Federal low income home loans and programs can help those that cannot afford a traditional mortgage an opportunity to be a homeowner. There is the perception that owning your house is better than renting. With most mortgage lenders, you are made to believe that renting is a waste of money. It is true that owning your house can make you feel safe and you will have something to leave behind for your children; however, you need to think carefully before you decide if getting a loan to buy a house is a wise move for you and your family. The federal government has a scheme called the federal low income home loans. You might think that this is free money but you will be mistaken. In an effort to stimulate the economy, the US government has been encouraging people to invest in homes. That is because buying a house means spending money in various sectors of the economy.

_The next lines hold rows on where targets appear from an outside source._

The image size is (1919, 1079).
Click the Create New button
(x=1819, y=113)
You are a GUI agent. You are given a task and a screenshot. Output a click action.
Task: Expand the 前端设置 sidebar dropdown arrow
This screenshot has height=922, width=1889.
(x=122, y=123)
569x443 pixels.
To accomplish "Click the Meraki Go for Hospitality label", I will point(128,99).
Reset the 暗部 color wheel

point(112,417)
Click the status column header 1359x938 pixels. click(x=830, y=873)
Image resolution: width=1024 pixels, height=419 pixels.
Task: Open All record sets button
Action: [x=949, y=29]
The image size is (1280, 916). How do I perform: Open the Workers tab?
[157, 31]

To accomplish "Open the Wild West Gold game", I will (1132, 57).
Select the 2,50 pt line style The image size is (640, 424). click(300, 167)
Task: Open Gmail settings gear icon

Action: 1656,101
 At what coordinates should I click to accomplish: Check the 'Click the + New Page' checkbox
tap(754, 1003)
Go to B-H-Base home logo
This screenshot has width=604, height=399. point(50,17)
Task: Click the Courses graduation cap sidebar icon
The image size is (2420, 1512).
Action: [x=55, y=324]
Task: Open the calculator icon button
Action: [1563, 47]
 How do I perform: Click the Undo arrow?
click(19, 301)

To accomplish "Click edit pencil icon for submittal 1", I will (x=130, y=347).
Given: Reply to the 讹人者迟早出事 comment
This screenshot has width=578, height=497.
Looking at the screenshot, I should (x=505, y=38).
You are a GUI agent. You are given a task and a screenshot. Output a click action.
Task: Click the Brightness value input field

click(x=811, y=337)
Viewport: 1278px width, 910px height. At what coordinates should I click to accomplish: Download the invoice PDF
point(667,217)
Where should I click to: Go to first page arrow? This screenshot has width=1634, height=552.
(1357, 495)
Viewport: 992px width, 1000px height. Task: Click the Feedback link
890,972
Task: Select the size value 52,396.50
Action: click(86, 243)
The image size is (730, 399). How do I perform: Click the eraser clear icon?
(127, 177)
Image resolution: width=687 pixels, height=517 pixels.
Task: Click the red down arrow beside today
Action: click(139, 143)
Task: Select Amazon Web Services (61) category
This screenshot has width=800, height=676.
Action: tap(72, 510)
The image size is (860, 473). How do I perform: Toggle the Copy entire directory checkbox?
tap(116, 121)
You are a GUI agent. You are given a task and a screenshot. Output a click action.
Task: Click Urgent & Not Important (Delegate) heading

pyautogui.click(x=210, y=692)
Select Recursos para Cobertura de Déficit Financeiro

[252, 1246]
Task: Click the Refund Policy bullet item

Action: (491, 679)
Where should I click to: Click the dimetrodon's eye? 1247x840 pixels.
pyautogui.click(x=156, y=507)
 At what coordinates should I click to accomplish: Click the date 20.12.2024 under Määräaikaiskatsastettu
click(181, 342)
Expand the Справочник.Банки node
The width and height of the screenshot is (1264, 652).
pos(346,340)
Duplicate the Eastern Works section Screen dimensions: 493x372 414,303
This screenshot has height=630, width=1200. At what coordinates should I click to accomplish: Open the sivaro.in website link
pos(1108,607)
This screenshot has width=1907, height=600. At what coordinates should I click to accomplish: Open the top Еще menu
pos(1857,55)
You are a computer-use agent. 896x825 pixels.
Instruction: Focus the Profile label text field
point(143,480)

Interest Rates – Credit Scores
Being a low income family doesn’t mean you will not be able to get loans to enter the mortgage market. However, a lot will depend on your current salary, your credit rating, the current interest rate and also the amount of down payment you will be able to make. The federal government low income home loans are a way to get money from banks with government guarantees. The most important thing for everyone interested in owning a home is to make sure you understand a simple fact, how much can you afford? This is an important question because you might end up buying a house you cannot afford and finally losing your house and ending up with the very bad credit rating. The easy way to calculate how much you can spend on a house is adding up all your gross income and subtracting all your monthly expenditures.
Looking at Numbers
Before you start doing anything, you will do well to go to the ginniemae.gov website. This website is very convenient and will allow those interested in low income home loans to get an overview of how much they can afford. The site is quite intuitive and it allows you to add your yearly income, your monthly credit card payments, car payments, and other monthly obligations you might have. For example, if you earn $30,000 per year, the above-mentioned site will give you an estimate of $95,000 as the amount of loan you may receive towards buying a home. This will leave you with a monthly mortgage of $700 that will be spread over the course of many years. This will also take into consideration the down payment of $3000 and other legal extra charges that will go into processing your home loans. FHA, USDA, and some others are good places to start.
When you take a look at the simplified overview above, you will realize that the federal low income home loans don’t guarantee that you will be able to afford the home of your dreams. Nevertheless, for those willing to take the risk, looking into this federal government low income home loans initiative can be worth doing.